基于 MCP 协议的消息构造与发送功能,涵盖了初始化、工具列表查询、工具调用响应以及设备通知等场景。所有消息均遵循 JSON-RPC 2.0 格式,并通过 send_mcp 方法统一发送,确保了代码的模块化和一致性。

class WebSocketClient(object):
    def send_mcp(self, payload, session_id=""):
        """
        发送标准MCP消息,payload为JSON-RPC 2.0格式字典
        """
        with self.__resp_helper:
            self.send(
                JsonMessage(
                    {
                        "session_id": session_id,
                        "type": "mcp",
                        "payload": payload
                    }
                ).to_bytes()        
            )	
    def mcp_initialize(self, capabilities=None, session_id="", req_id=1):
        """
        发送MCP initialize响应
        """
        payload = {
            "jsonrpc": "2.0",
            "id": req_id,
            "result": {
                "protocolVersion": "2025-9-03",
                "capabilities": {
                    "tools":{},
                    "notifications": {}
                },
                "serverInfo": {
                "name": 'xiaozhi-mqtt-client',
                "version": "1.0.0"
            }
        }
        }  
        self.send_mcp(payload, session_id)
    def mcp_tools_list(self, cursor="", session_id="", req_id=2):
        """
        发送MCP tools/list响应请求
        """
        payload = {
            "jsonrpc": "2.0",
            "id": req_id,
            "result": {
                "tools": [
                {
                    "name": "self.setvolume_down()",
                    "description": "只通过调用setvolume_down方法来控制音量变小,接收到回应后会播报当前音量大小",
                    "inputSchema": {}
                },
                {
                    "name": "self.setvolume_up()",
                    "description": "只通过调用setvolume_up方法来控制音量变大,接收到回应后会播报当前音量大小",
                    "inputSchema": {}
                },
                {
                    "name": "self.setvolume_close()",
                    "description": "只通过调用setvolume_close方法来静音,接收到回应后会播报当前音量大小",
                    "inputSchema": {}
                },
                ],
            }
            }

        self.send_mcp(payload, session_id)
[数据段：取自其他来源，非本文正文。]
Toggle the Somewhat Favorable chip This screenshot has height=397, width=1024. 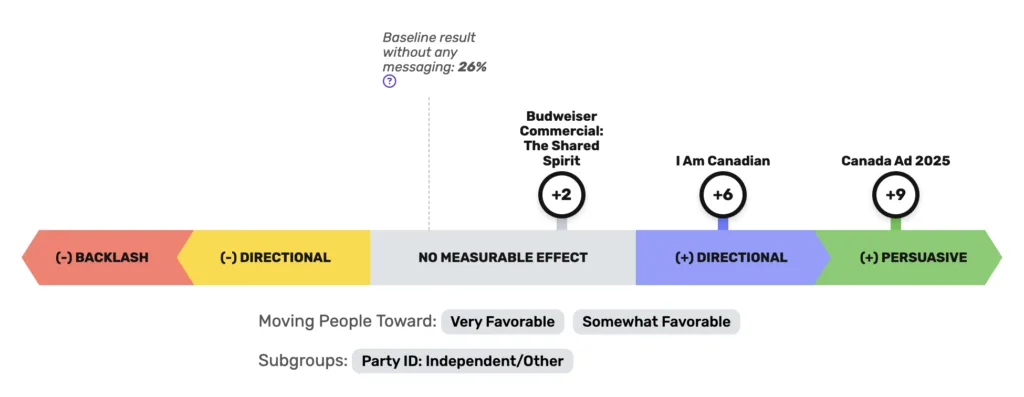tap(656, 322)
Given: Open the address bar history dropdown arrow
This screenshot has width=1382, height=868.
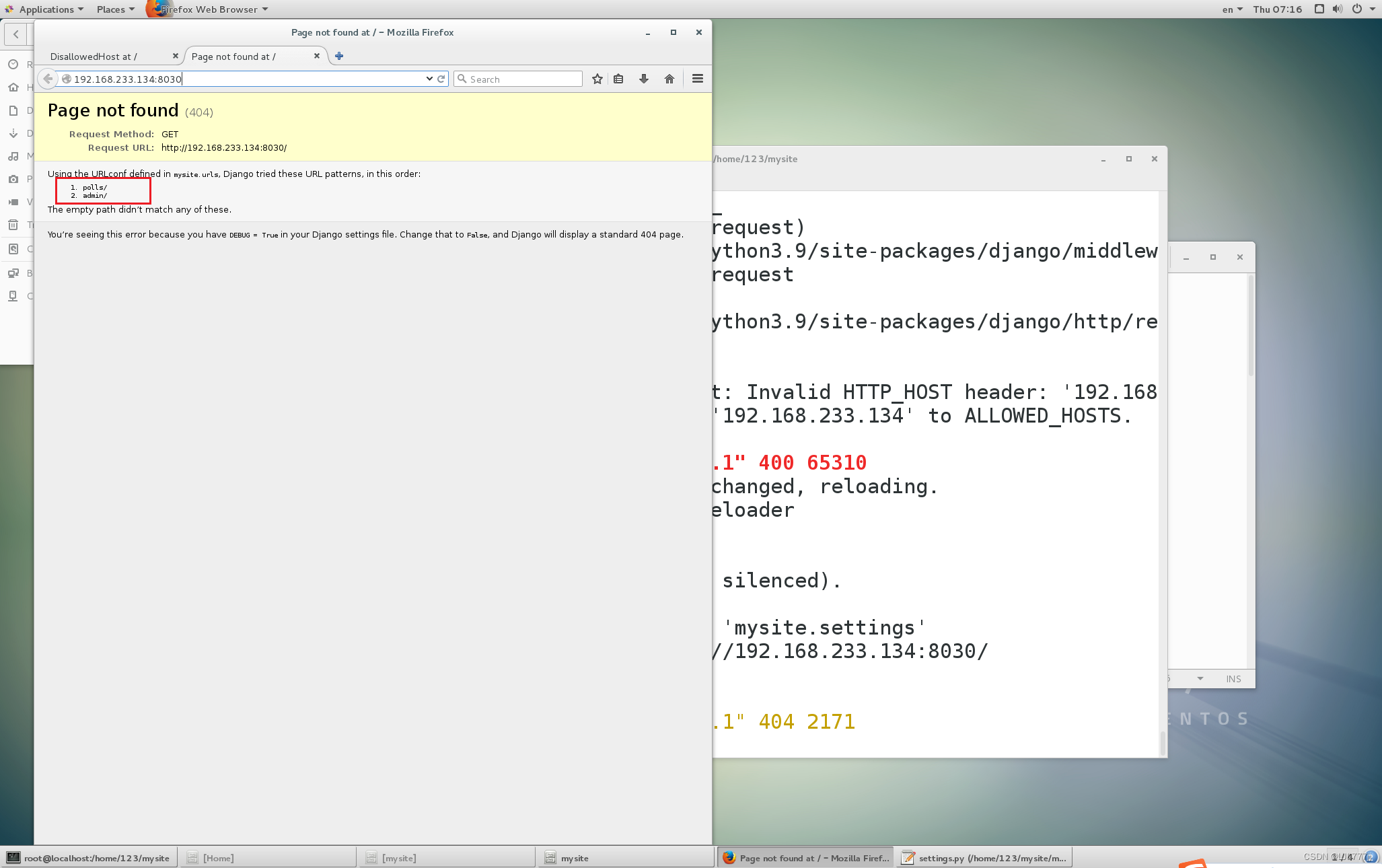Looking at the screenshot, I should coord(429,79).
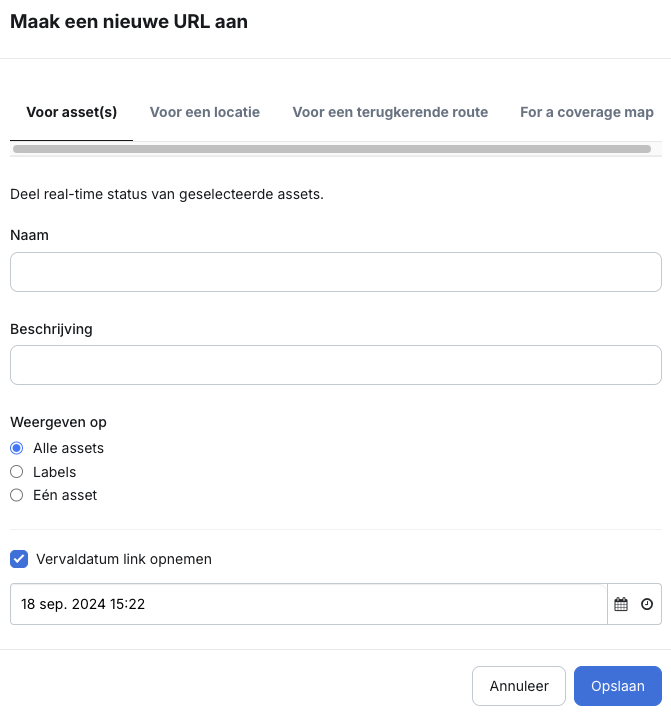Click the horizontal scrollbar under the tabs

331,149
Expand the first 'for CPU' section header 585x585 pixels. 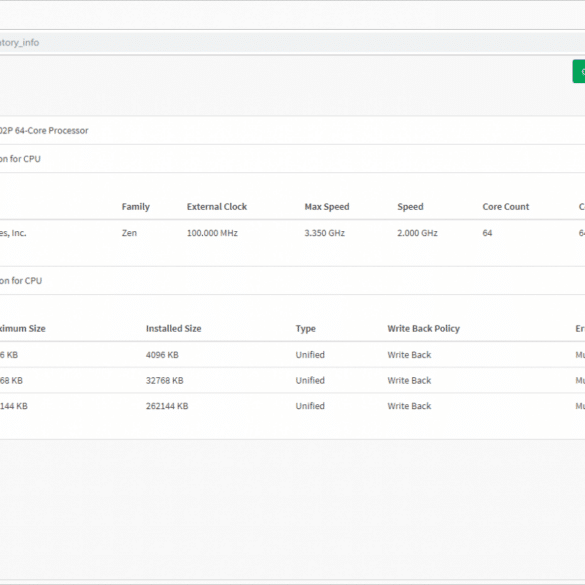pyautogui.click(x=292, y=159)
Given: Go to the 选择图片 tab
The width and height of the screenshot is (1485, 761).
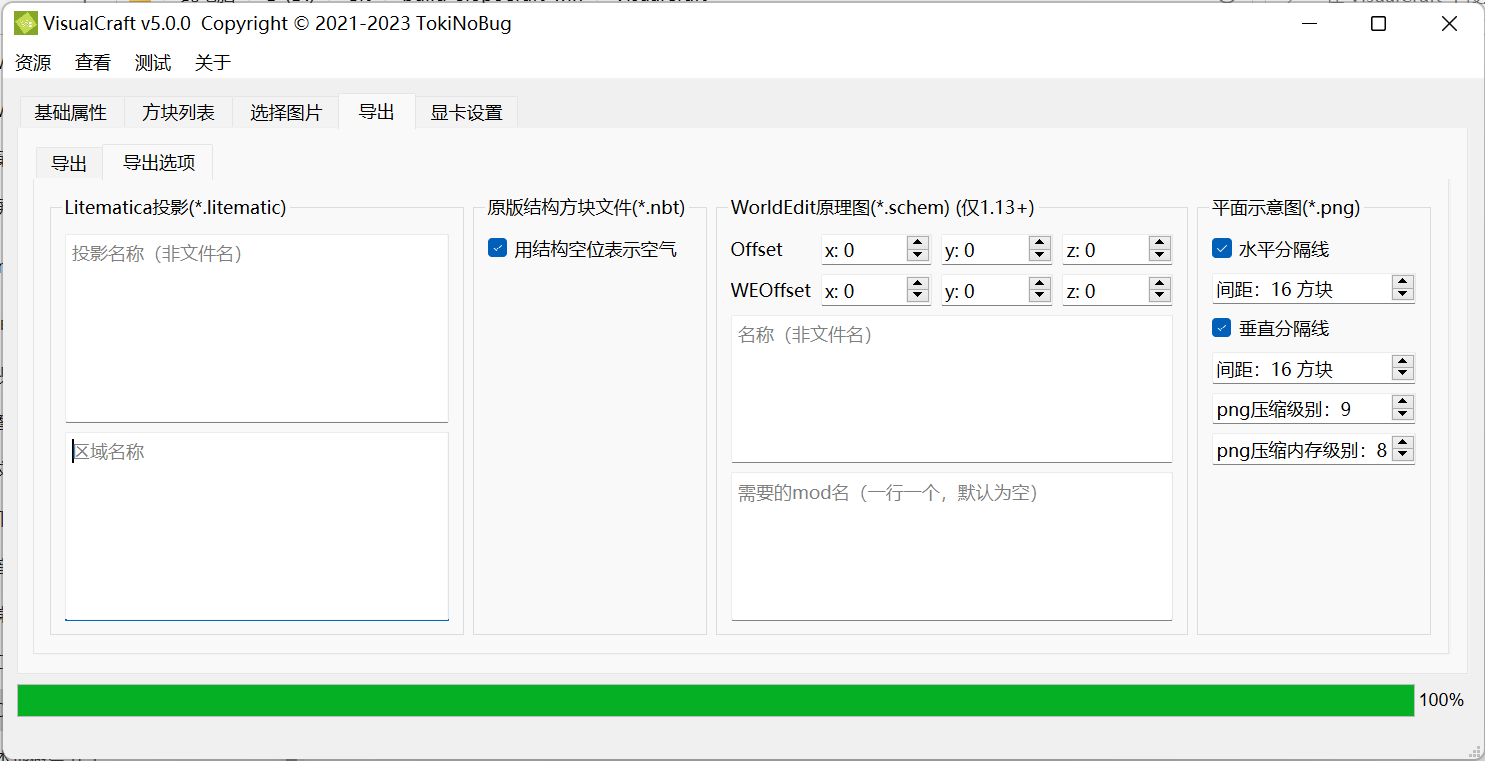Looking at the screenshot, I should [x=286, y=113].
    def mcp_tools_call(self, session_id="", req_id="", error=None, tool_name=""):
        """
        发送MCP tools/call响应
        :param error: 如果为None则返回成功响应,否则返回错误响应(字典,包含code和message)
        """
        if error is None:
            if tool_name == "self.setvolume_down()":
                payload = {
                    "jsonrpc": "2.0",
                    "id": req_id,
                    "result": {
                        "content": [
                            { "type": "text", "text": "音量已调小 "}
                        ],
                        "isError": False
                    }
                }
            elif tool_name == "self.setvolume_up()":
                payload = {
                    "jsonrpc": "2.0",
                    "id": req_id,
                    "result": {
                        "content": [
                            { "type": "text", "text": "音量已调大" }
                        ],
                        "isError": False
                    }
                }
            elif tool_name == "self.setvolume_close()":
                payload = {
                    "jsonrpc": "2.0",
                    "id": req_id,
                    "result": {
                        "content": [
                            { "type": "text", "text": "已静音" }
                        ],
                        "isError": False
                    }
                }      
        else:
            payload = {
                "jsonrpc": "2.0",
                "id": req_id,
                "error": {
                    "code": error.get("code", -32601),
                    "message": error.get("message", "Unknown error")
                }    
        self.send_mcp(payload, session_id)                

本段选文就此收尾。